No entretanto imperaram os espartilhos, criados para dar suporte aos seios, manter a postura e afinar a cintura e com sérias consequências para as mulheres que os envergavam. Na interessante exposição Undressed: A Brief History of Underwear, que o londrino Victoria & Albert Museum apresenta até 12 de março, consta, por exemplo, um modelo da década de 1890 lado a lado com raios X e ilustrações revelando o seu “dramático impacto no corpo”.

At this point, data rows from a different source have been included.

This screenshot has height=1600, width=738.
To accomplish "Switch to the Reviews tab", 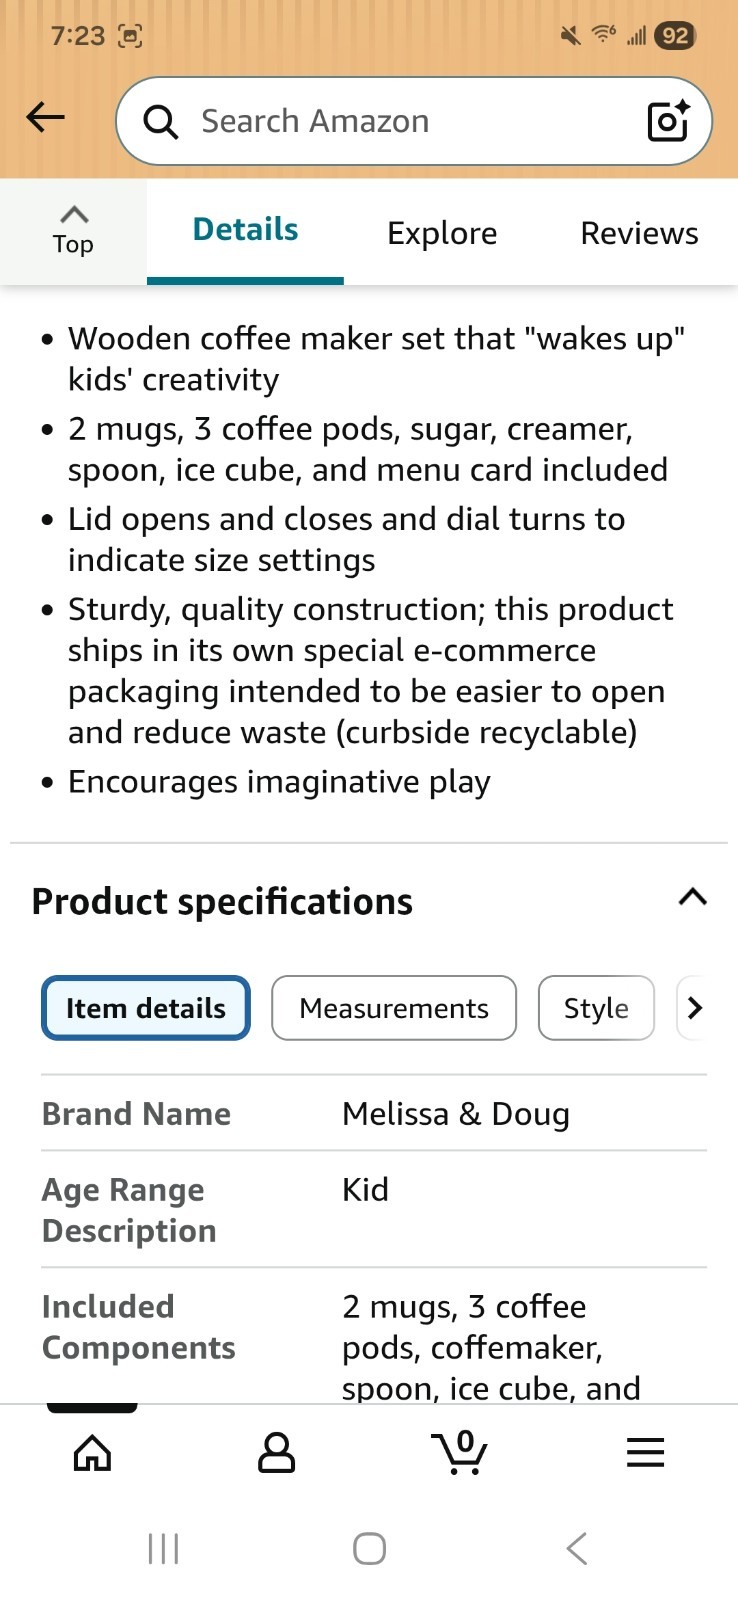I will click(639, 233).
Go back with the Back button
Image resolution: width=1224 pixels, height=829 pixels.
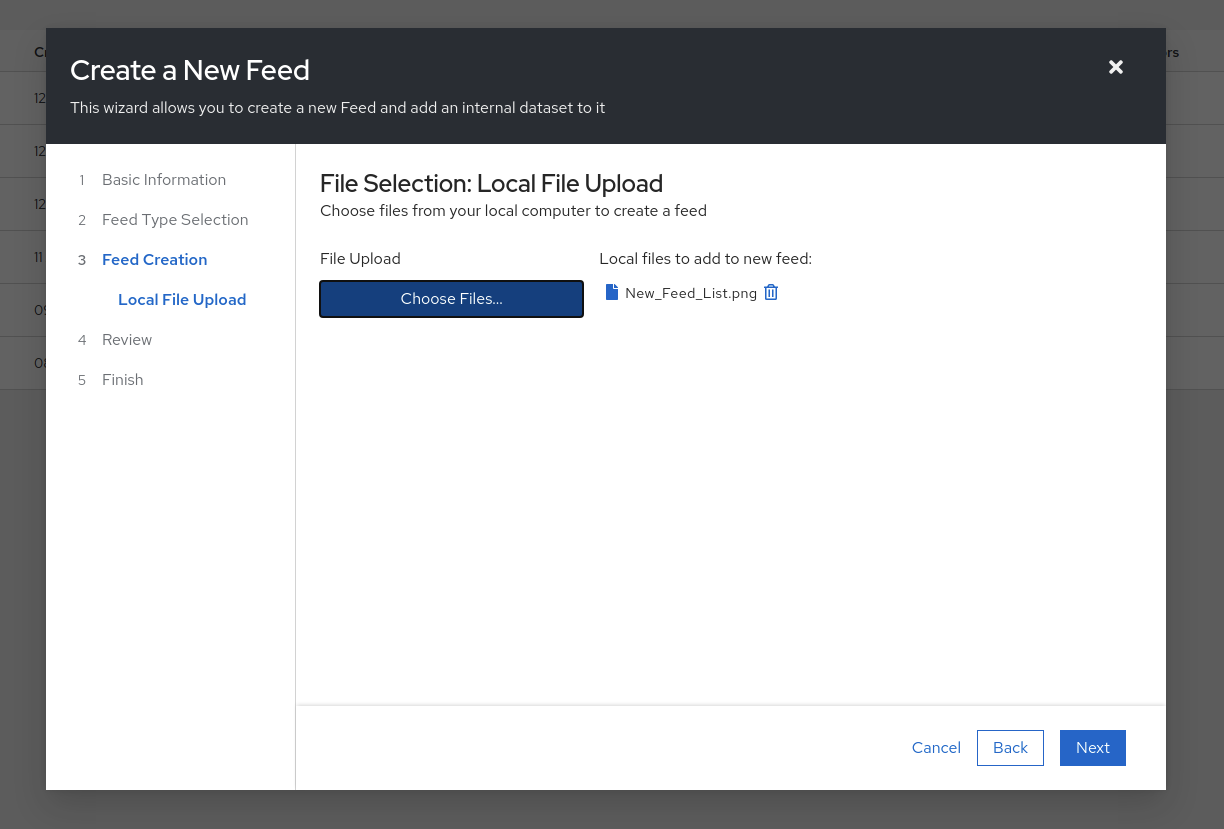[x=1010, y=748]
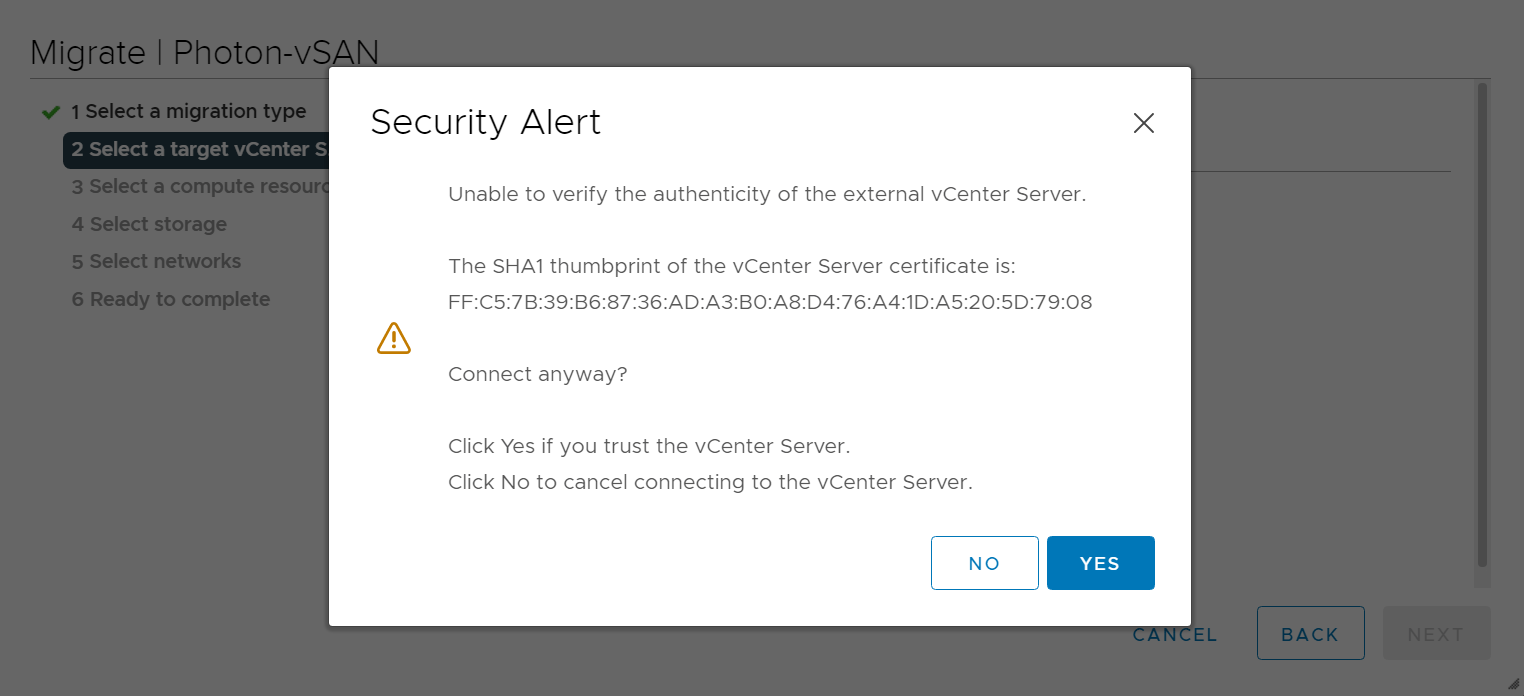
Task: Click the CANCEL button in the wizard
Action: point(1174,634)
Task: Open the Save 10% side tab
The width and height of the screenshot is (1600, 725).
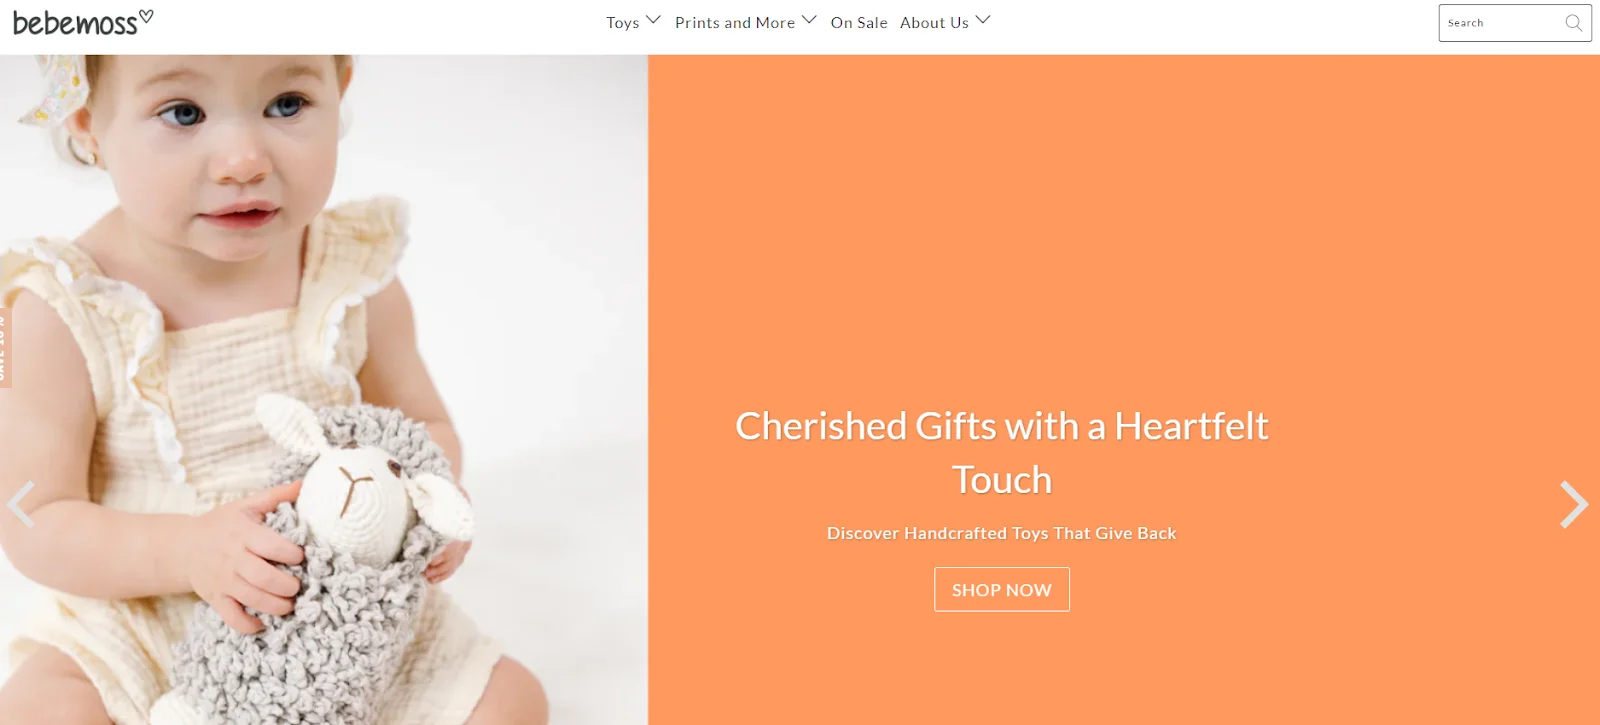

O soutien moderno seria inventado e patenteado em 1914 pela americana Mary Phelps Jacob e a partir daí já se sabe o que aconteceu: passou a ser usado por mulheres de todo o mundo, servindo para aconchegar os seios, evidenciá-los, disfarçá-los, subi-los… moldá-los de acordo com os padrões de beleza de cada época.

Em 2010, a Primark lançou inclusivamente modelos destinados a meninas a partir dos sete anos. Acusada de contribuir para a sexualização das crianças, acabaria por retirar o produto do mercado e doar os lucros obtidos a instituições de caridade. No entanto, outras empresas continuam a produzi-los e é muito fácil encontrar “soutiens” infantis à venda, por exemplo em lojas virtuais como a Amazon.

A indústria tenta aumentar as suas vendas à custa das consumidoras de palmo e meio, não satisfeita com um mercado que começa na adolescência e se estende por toda vida das mulheres sem que, todavia, a sua necessidade esteja devidamente comprovada.